File Formats - NBISweden/workshop-genome_assembly GitHub Wiki
Fastq format is a common format to store sequencing data along with quality information. Each sequence record
spans four lines, and a Fastq file can contain from millions to billions of sequence records. The first line
of the sequence record is the header line. This starts with an @
symbol followed by a unique string that
identifies the record uniquely. The second line contains the sequence. The third line starts with a +
symbol
and optionally contains the unique header string again. The last line is ASCII encoded quality scores, one for each
base. Each symbol encodes a number, the quality score, which translates into a scaled probability score that is the
likelihood of that base being incorrect. Quality scores are generally expected by most tools to be Phred scaled, however
older formats have used other quality score value ranges.
For paired data, sequences can be either interleaved (read2 follows read1), or in separate files. If the read1 and read2 are in separate files, then the sequence records are expected to be in the same order within both files.
@sequence_specific_information
ACGTACGTACGTACGTACGTACGTACGTACGT
+
!"#$%&'()*+,-./0123456789:;<=>?@
Possible problems:
- Unexpected quality score encoding.
- Empty sequence.
- Varying sequence length for fixed length sequencing (prior processing).
- Quality score sequence length does not match sequence length
- Missing mate record for paired data.
- Merged data (e.g. from multiple runs, multiplexed samples)
Illumina data includes lots of meta data in the header than can be helpful to determining things like merged samples, or barcode mixups.

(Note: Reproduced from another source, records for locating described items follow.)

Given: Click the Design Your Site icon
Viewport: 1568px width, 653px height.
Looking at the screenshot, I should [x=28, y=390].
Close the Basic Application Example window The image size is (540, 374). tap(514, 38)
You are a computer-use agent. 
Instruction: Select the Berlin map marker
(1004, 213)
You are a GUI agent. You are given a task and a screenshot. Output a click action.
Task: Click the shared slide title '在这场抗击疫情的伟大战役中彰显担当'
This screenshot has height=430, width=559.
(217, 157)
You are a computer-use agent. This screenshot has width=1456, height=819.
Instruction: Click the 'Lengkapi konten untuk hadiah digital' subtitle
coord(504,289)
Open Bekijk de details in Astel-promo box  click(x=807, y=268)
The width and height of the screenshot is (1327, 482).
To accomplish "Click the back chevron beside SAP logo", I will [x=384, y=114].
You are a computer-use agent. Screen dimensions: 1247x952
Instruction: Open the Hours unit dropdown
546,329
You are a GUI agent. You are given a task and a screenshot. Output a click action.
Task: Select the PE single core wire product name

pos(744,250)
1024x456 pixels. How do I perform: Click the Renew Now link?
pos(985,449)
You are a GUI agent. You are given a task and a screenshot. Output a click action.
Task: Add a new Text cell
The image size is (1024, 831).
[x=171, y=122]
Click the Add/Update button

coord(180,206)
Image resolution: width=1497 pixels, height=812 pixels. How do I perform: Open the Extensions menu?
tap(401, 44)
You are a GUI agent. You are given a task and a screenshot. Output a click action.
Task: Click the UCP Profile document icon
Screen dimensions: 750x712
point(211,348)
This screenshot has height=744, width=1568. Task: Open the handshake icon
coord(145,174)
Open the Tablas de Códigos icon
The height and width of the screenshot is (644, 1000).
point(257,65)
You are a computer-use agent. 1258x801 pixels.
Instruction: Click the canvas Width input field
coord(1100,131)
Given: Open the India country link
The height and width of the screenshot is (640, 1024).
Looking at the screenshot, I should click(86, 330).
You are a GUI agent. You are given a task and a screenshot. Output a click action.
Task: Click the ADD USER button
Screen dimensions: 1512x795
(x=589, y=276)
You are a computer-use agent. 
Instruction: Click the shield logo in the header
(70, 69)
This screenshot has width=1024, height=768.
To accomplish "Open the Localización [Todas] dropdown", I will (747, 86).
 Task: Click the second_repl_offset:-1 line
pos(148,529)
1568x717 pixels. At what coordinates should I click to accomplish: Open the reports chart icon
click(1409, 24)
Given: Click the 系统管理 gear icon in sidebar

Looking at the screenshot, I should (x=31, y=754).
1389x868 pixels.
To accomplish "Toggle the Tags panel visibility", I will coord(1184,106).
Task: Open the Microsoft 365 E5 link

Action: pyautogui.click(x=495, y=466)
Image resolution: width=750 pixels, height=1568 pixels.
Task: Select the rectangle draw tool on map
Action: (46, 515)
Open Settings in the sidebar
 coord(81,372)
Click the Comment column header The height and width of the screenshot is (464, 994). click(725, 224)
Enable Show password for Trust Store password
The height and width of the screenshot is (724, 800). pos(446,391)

@HWI-ST486:212:D0C8BACXX:6:1101:2365:1998 1:N:0:ATTCCT
CTTATCGGATCGATCCCAGTTTGGGCTTGTAAACGGTGAATCCTCAAAGACCACCAATGTTG
+
CCCFFFFFHHHHHJJJJJJHIJIIJGGJGFEGIGHIBFGHJIJIICHIIIDHGGIGIGHEFG
@HWI-ST486:212:D0C8BACXX:6:1101:2365:1998 2:N:0:ATTCCT
TAACCGAGCAAACAAAAGTTGGTTGTCACAAATTGTAATGACCTGATTAAACTTGATTTTTT
+
CCCFFFFFHHHHHJIIIJHIJJHIJJJJJJJJJJJIJJJIJJJJJIIIJJIJJJJGIJJJJH
The header information can be broken down as follows:
Header part | Description |
---|---|
HWI-ST486 | The unique instrument name |
212 | The run ID |
D0C8BACXX | The flowcell ID |
6 | The flowcell lane |
1101 | The tile number on the flowcell |
2365 | The x-coordinate within the tile |
1998 | The y-coordinate with the tile |
1 | The member of a pair, 1 or 2 (paired-end or mate-pair reads only) |
Y | Y if the read fails Illumina's quality filter, N otherwise |
0 | Control bits |
ATTCCT | The adapter barcode index |
PacBio headers also include a lot of meta data
@m140415_143853_42175_c100635972550000001823121909121417_s1_p0/533/3100_11230
The header information can be broken down as follows:
Header part | Description |
---|---|
m | movie |
140415_143853 | The run start time yymmdd_hhmmss
|
42175 | The Instrument serial number |
c100635972550000001823121909121417 | The SMRT Cell barcode |
s1 | Set number (deprecated) |
p0 | Part number |
553 | ZMW hole number |
3100_11230 | The subread region (start_stop ) |
Fasta files are another common format to store sequences, however without any accompanying quality information. A
sequence record can span any number of lines (known as multi-fasta), but contains two parts. The first part is the
unique sequence header, which starts with an >
character. The second part is the sequence, which can span multiple
lines, as long sequences are often folded to a fixed width for display purposes.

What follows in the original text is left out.